While Bimla’s father is busy cursing her all over again, Bimla’s mother collapses and falls so seriously ill that she has to be hospitalised. Fortunately, there is a government-run charity hospital nearby, so they don’t have to pay a paisa for her treatment. On the other hand, the hospital doesn’t seem to be too good; some time later, the mother dies.
What’s going to happen to this family? Will they be able to shake themselves free of the tragedy upon tragedy that seems to be striking them? Will Pyarelal—hopefully now on his way to becoming the artiste he’d always dreamed of being—finally make it and be able to help his family?
What I liked about this film:
C Ramchandra’s music, which is fabulous. Albela is chockfull of songs, all of them good ones. My favourites are the peppy Shola jo bhadke dil mera dhadke, Shaam dhale khidki tale, O betaji, arre o babuji, and the lilting lullaby, Dheere se aaja ri ankhiyan mein.
Geeta Bali! I realised, while I was writing this review, that I’ve never before reviewed a Geeta Bali starrer on this blog (Mujrim, perhaps, but she’s just got an item number there, not a substantial role). Albela, even though she doesn’t get the opportunity to show off her acting ability, is a good Geeta Bali showcase: she’s pretty and vivacious and lively enough to make up for a lot of the things that aren’t right with this film…
What I didn’t like:
Bhagwaan. I have never been a Bhagwaan fan, and the thought of a film that starred him as the hero didn’t exactly appeal to me. If Pyarelal had been a madcap hero, a walking cartoon all the time, it would have been okay by me. But he isn’t; he’s a romantic hero, a devoted son, dramatic and tragic and only very occasionally funny—and then too, not really. Halfway through the film, I was thoroughly sick of that curling lip, flaring nostrils and wide eyes that were supposed to be so comic. I can understand that Bhagwaan (who wrote, directed and produced Albela) wanted to star in his own film. But if he wrote it, he should have written a more believable role for himself.
Another thing that irritated me no end was the family: such a bunch of unlikeable people. Not that Albela is out of the ordinary in that respect; a lot of films from the 50’s and 60’s featured families like that, constantly hitting each other and berating each other and being thoroughly rude—besides being past masters at the art of emotional blackmail.

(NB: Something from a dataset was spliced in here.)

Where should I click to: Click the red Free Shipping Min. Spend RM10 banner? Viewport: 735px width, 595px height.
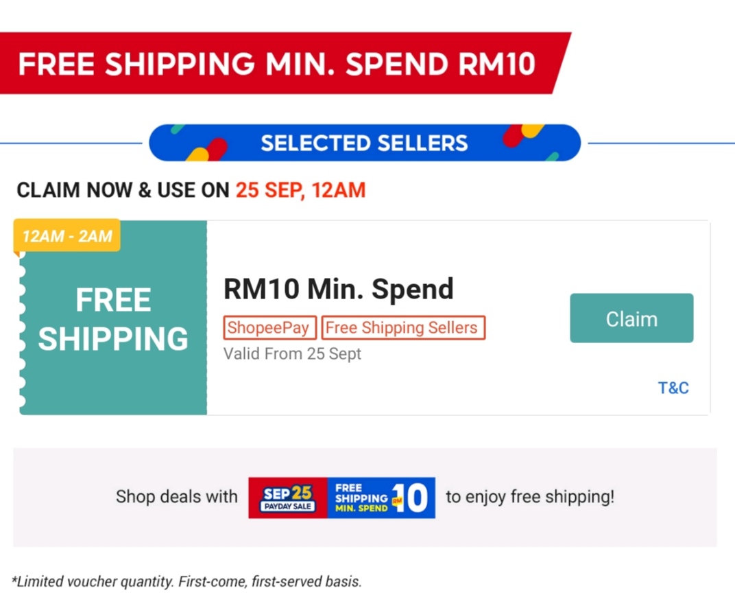click(x=276, y=64)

And the way Pyarelal treats Asha at the fag end of the film is unforgiveable. She’s a duffer too, for smiling prettily and forgiving him everything.
If only one could blot Bhagwaan and his filmi family out of Albela and replace them with someone like Ajit (and a more understanding, mature and emotionally intelligent set of parents and siblings)…
P.S. Pacifist has just reminded me that Tom Daniel had created a subtitled DVD version of Albela and made it available for anyone who’d like to watch. Richard made an announcement to this effect at the end of his post on the film. Do go check it out! (By the way, that’s what I call co-operation: Tom ‘cleaned up’ the audio and video, Ava subtitled some of the songs, Richard posted the announcement, and pacifist reminded me about it. Thank you, all)!